→ Task item A
In the article on period pain, do these statements agree with the text? (i) The Western Sydney University study surveyed 5,000 Australian girls and young women. (ii) Around half of the respondents reported experiencing period pain. (iii) The writer's period is due this weekend. Answer yes or no for each, quoting the deciding words.
→ Task item B
Translate this sentence from the article on period pain into Spanish: "In 2018, researchers at Western Sydney University conducted the world's largest study into period pain."

→ Provided passage
------------------------------------------------------------

As I sit here writing this, I feel shitty. Sluggish, unmotivated, deflated, potentially on the brink of Coming Down with Something. These aren't particularly unique traits to possess in the first week of January, but an absent-minded, procrastinatory check of my period app informs me that there's another reason I might be feeling like this: my period is due this weekend.
Unless you're one of those magical women who loses three tablespoons of blood during your period – the ones you see in ads for sanitary products, horse-riding in tight cream jodhpurs while the rest of us lie supine in our clammy beds, holding our bloated bellies as we feel various liquids seep out from us and onto the adult diaper we are wearing – then you will know this: periods fucking suck.
While you – errant men reading this – might be wondering about how best to fill your weekend with lots of life-affirming, Instagram-story friendly activity, I am spending my day contemplating why I don't have any friends in California who can ship me some cannabis tea, and also how many hours of Buffy I can watch in a row before I have to get up to refresh my hot water bottle.
Although we have moved on from the era in which most female health problems were assigned to either the fields of "witchcraft" or "hysteria", female pain and women’'s health are still far from being properly acknowledged. A study last year showed that period pains can be as painful as a heart attack, and yet we are expected to carry on our life as normal when we're menstruating. Research has shown that doctors are less likely to take women's pain seriously; traces of the school of thought that links women's pain to hysteria still exist, and the poorer and darker you are, the more likely you are to experience this kind of dismissal.
In 2018, researchers at Western Sydney University conducted the world's largest study into period pain. After surveying 5,000 Australian girls and young women, they found that around 90 percent were experiencing period pain, with 20 to 25 percent of respondents saying that painkillers provided no relief. Sick of not having their pain taken seriously, and in the wake of the wellness trend that seems to have taken over every aspect of our lives, increasing numbers of women are turning to more holistic, natural approaches to pain relief.
"I think the trend towards holistic remedies or a more natural approach to health – especially for women – is because the current medical approach is not working at all," says hormonal wellness expert Nicole Jardim. "Ultimately, it's not addressing the underlying cause of what's happening. I've seen a massive uptick of women moving away from that way of doing things and towards this root cause approach, where they are trying to find a multi-faceted way of addressing their health problems, and in particular their period problems."

------------------------------------------------------------

→ Information supplied

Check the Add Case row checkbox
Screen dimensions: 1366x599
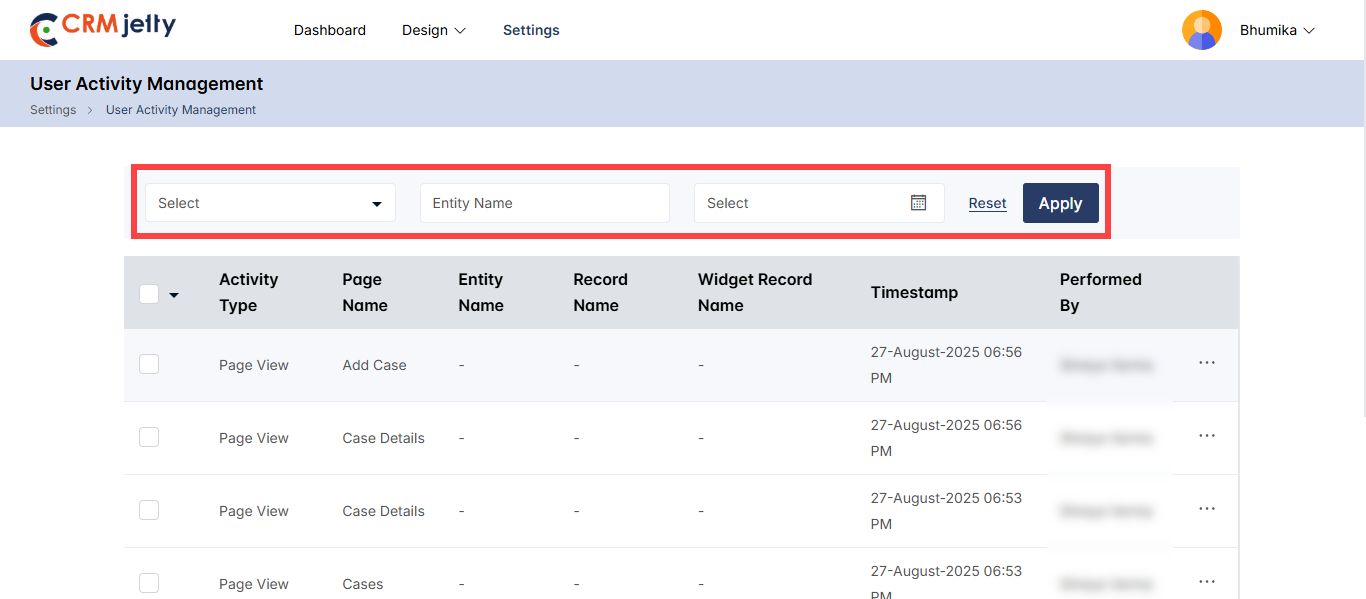(x=149, y=364)
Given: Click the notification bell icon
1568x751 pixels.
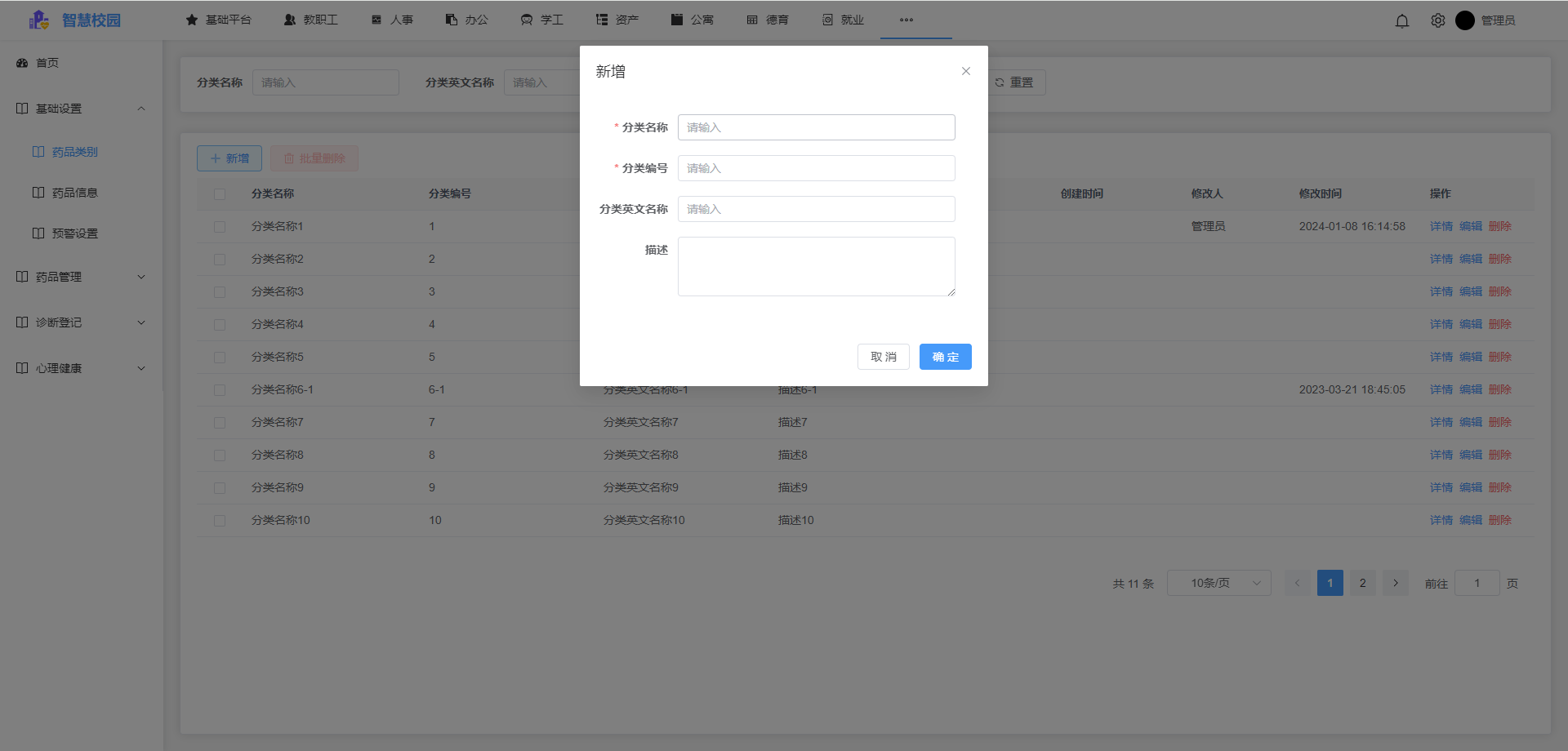Looking at the screenshot, I should pos(1402,21).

------------------------------------------------------------

→ Expected output A
(i) Yes: "After surveying 5,000 Australian girls and young women"
(ii) No: "around 90 percent were experiencing period pain"
(iii) Yes: "my period is due this weekend"

→ Expected output B
En 2018, investigadores de la Universidad de Western Sydney realizaron el estudio más grande del mundo sobre el dolor menstrual.